It is unclear how much learners can benefit from rubrics that involve high inferential criteria, at least when they do not receive excessive training on how to use the respective rubric. In the study by Andrade et al., which indeed showed significant beneficial effects, the learners were familiarized with the rubrics in a relatively time-consuming manner. Given time constraints in education, however, such extensive familiarization likely happens quite rarely. In these conditions, for low inferential assessment criteria rubrics likely still work well, because they require relatively little introduction. For high inferential criteria, by contrast, rubrics might be less efficient. More specifically, it is unclear whether a relatively brief introduction into the respective criteria would be sufficient to realize substantial effects on self-assessment accuracy. Rather, for high inferential criteria learners might need substantial amounts of training (similar to interrater agreement training in scientific studies) before they can use them in forming accurate self-assessments. Hence, we tested:

  • Hypothesis 3. The potential beneficial effect of rubrics on self-assessment accuracy decreases as the required inferential level increases. That is, the benefits of rubrics should be more pronounced for low inferential than for high inferential criteria.

Method

Sample and design

The participants of this experiment were N = 93 eleventh- and twelfth-grade students from two German high schools (49 female, 44 male).
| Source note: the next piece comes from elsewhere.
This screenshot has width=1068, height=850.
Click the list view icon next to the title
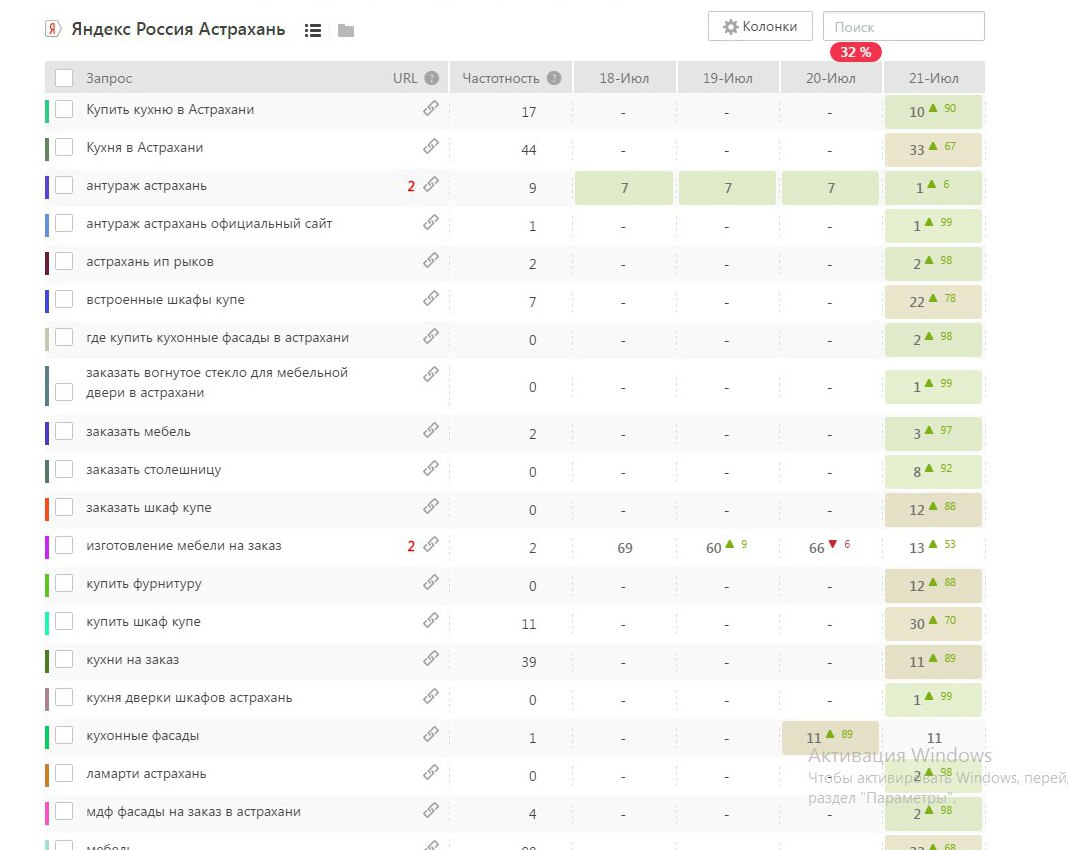pos(313,31)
They were between 15 and 18 years old (M = 16.74, SD = 0.78). Written informed parental consent was given for all students under age 18 and own informed consent for all students at the age of 18 or older.

The study followed an experimental between-subject design with two conditions (random assignment). In an initial study phase, all participants received an introduction in writing scientific abstracts as well as in four criteria for judging the quality of scientific abstracts. Afterwards, all students read an adapted (i.e., shortened) version of a real scientific article, which did not include an abstract, and were then asked to write an abstract for the article. After the writing phase, the experimental manipulation was carried out. The participants in the rubric condition (n = 46) received a rubric that provided support in rating the level to which each of the four previously introduced criteria were met in their abstracts. The participants in the control condition (n = 47), who were also introduced to the four criteria before they wrote their abstracts, rated the level to which the four criteria were met without being supported by a rubric.

Materials

Except for the scientific article (see below), all materials were provided in a computer-based learning environment. All materials were designed in cooperation with an expert in the field of German didactics (i.e., the second author of this manuscript).
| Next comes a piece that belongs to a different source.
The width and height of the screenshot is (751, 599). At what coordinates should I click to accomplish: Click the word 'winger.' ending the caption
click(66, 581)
Introduction in writing a scientific abstract and in criteria for quality abstracts

All participants received an introduction in how to write a scientific abstract. In this introduction, they were first familiarized with what an abstract actually is and which functions it fulfills. The students got to know that an abstract is a short, factual summary of a scientific article, which sums up the most important aspects of that article. According to Swales (1990), Swales and Feak (2009) and Busch-Lauer (2012) the following parts of an abstract were mentioned: Introduction with question or hypotheses, method, results and discussion. As the function of an abstract, the students learned that it is the first contact of the reader with the article and should help to decide whether they are interested in reading the whole article.
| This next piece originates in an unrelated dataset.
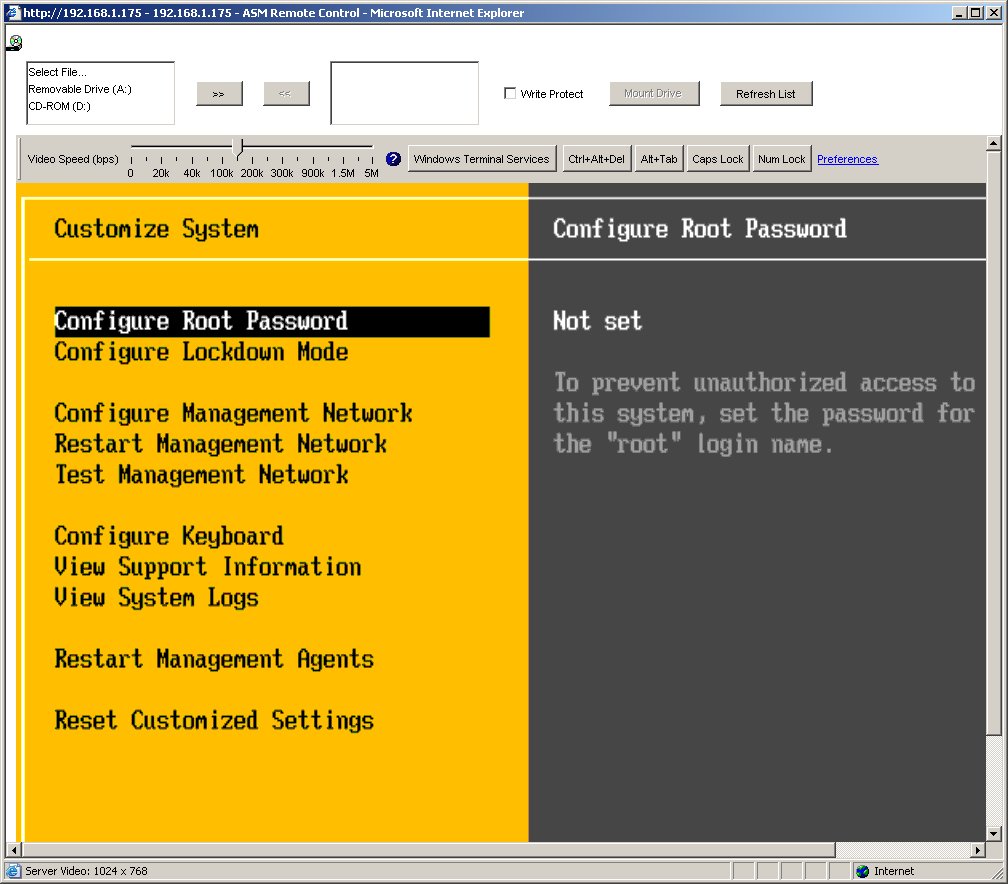1008x884 pixels.
Task: Click the >> transfer button
Action: click(x=218, y=93)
In the next step the students were introduced in how to write an abstract. The explanations were structured according to four different criteria: (1) content, (2) sentence structure and grammar, (3) scientific style and (4) structure of the abstract. The criterion of content explained in detail which aspects should be mentioned in an abstract. Specifically, the students were told that an abstract should include a brief description of the problem or question the article is about, the subjects and/or data basis with any important characteristics, the method, the key findings of the experiment and a main conclusion that can be drawn from the experiment. The second criterion, sentence structure and grammar, focused on the linguistic style of a scientific abstract. Here, the students were informed that an abstract is largely structured and written like a report (which is a basic text type the students already knew how to write) and thus should be written in a concise, clear manner. The next criterion the students got introduced to was the scientific style of an abstract. Here, the students learned that an abstract’s language is precise and as objective as possible. Finally, the criterion of structure was mentioned. Here, the students were informed about the structure an abstract is mostly written in. This criterion was very close to the criterion of content: the students were again made aware of what parts (problem or question, data basis, methods, results and conclusion) should be present in an abstract and in what order.

The descriptions of criteria show that in contrast to the criteria of content and structure, the criterion of sentence structure and grammar as well as the criterion of scientific style cannot easily be inferred. Learners can relatively easy check whether they have mentioned the method, or whether they have written the method section before the results and after the description of the data basis. But as described above, in writing tasks rubrics often involve high inferential criteria such as the criteria of sentence structure and scientific style, which require a certain amount of inferencing on part of the learner.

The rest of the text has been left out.